In the latest embarrassment for the Law Society — which represents the nearly 160,000 solicitors in England and Wales — the Solicitors Disciplinary Tribunal gave Richard Barnett the bullet.

Barnett, the former senior partner at Southport high street practice Barnetts, had been the society’s council member for Merseyside and District since 2005.

Barnett

He was found to have breached conflict of interest rules as well as having misused cash from a litigation funder.

According to a report in the Law Gazette, after a three-week hearing, the tribunal found Barnett had “spent litigation funding from the now-collapsed Axiom Legal Financing Fund on the running of the firm”.

The finding is the just the latest in a string of hiccups Chancery Lane has had with its elected council members.

Some 20 years ago, a then-City law firm partner, John Young, was forced to decline the Law Society’s presidency after he admitted to a series of minor groping episodes, including those involving women fellow council members.

Five years later, Chancery Lane found itself in the media glare when the lawyer set to be its first woman and ethnic minority president successfully sued the organisation for race and sex discrimination.

The Law Society eventually successfully appealed that ruling involving Kamlesh Bahl, but doing so kept the saga in the legal and mainstream press for at least another four years.

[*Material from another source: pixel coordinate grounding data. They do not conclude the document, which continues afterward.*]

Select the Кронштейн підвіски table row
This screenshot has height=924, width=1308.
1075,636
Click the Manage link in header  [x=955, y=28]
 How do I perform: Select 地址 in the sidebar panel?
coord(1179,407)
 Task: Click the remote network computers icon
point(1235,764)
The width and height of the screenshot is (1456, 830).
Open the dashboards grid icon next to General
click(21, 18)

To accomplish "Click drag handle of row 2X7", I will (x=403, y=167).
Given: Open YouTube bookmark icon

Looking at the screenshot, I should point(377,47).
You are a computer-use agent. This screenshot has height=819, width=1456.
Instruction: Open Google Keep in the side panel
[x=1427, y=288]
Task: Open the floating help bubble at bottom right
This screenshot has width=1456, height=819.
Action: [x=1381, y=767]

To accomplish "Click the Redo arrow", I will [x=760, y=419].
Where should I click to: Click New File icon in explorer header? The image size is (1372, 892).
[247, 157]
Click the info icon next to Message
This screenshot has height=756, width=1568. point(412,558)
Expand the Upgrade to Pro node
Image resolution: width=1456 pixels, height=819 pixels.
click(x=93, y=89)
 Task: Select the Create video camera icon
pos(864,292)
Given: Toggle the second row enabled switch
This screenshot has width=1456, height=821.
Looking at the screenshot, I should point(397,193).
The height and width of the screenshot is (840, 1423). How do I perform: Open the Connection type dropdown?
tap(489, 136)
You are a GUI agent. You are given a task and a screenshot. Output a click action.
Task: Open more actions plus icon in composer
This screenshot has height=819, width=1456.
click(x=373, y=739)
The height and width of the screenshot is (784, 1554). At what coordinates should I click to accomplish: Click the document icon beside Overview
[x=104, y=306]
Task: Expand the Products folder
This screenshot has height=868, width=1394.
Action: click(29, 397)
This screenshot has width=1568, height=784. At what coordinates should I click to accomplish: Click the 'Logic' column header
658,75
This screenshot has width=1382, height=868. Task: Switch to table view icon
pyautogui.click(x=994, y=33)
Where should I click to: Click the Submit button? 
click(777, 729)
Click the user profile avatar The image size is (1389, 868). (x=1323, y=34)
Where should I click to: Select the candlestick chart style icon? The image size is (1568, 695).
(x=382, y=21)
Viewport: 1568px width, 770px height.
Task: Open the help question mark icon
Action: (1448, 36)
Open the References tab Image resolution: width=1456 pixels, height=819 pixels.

A bizarre twist on that story involved former Law Society President Robert Sayer. The Crown Prosecution Service charged the conveyancing solicitor with allegedly creating a false identity — that of a country vicar — and forging a passport in a convoluted bid to discredit his archenemy Bahl. Prosecutors ultimately dropped the case on medical grounds.

More recently, the Law Society’s 2013-14 president, Nicholas Fluck, was slapped with a no confidence motion at a special general meeting called by criminal law solicitors. They angrily maintained there was a Chancery Lane policy of appeasement of the Ministry of Justice over the government’s legal aid reforms.

And only a few weeks ago, last year’s council president, Andrew Caplen, had to bat away suggestions that his strong Christian beliefs had prevented him from backing a high-profile Law Society campaign to support Gay Pride events.

Back to Richard Barnett — the Law Gazette reported that the full tribunal judgment would be published later in the summer and that the ruling might be subject to appeal.

However, it appears that any appeal will not save Barnett his council seat. A society spokesman intoned:

We will be running a by-election for a council seat in Merseyside and District.

Local solicitors will undoubtedly be on tenterhooks.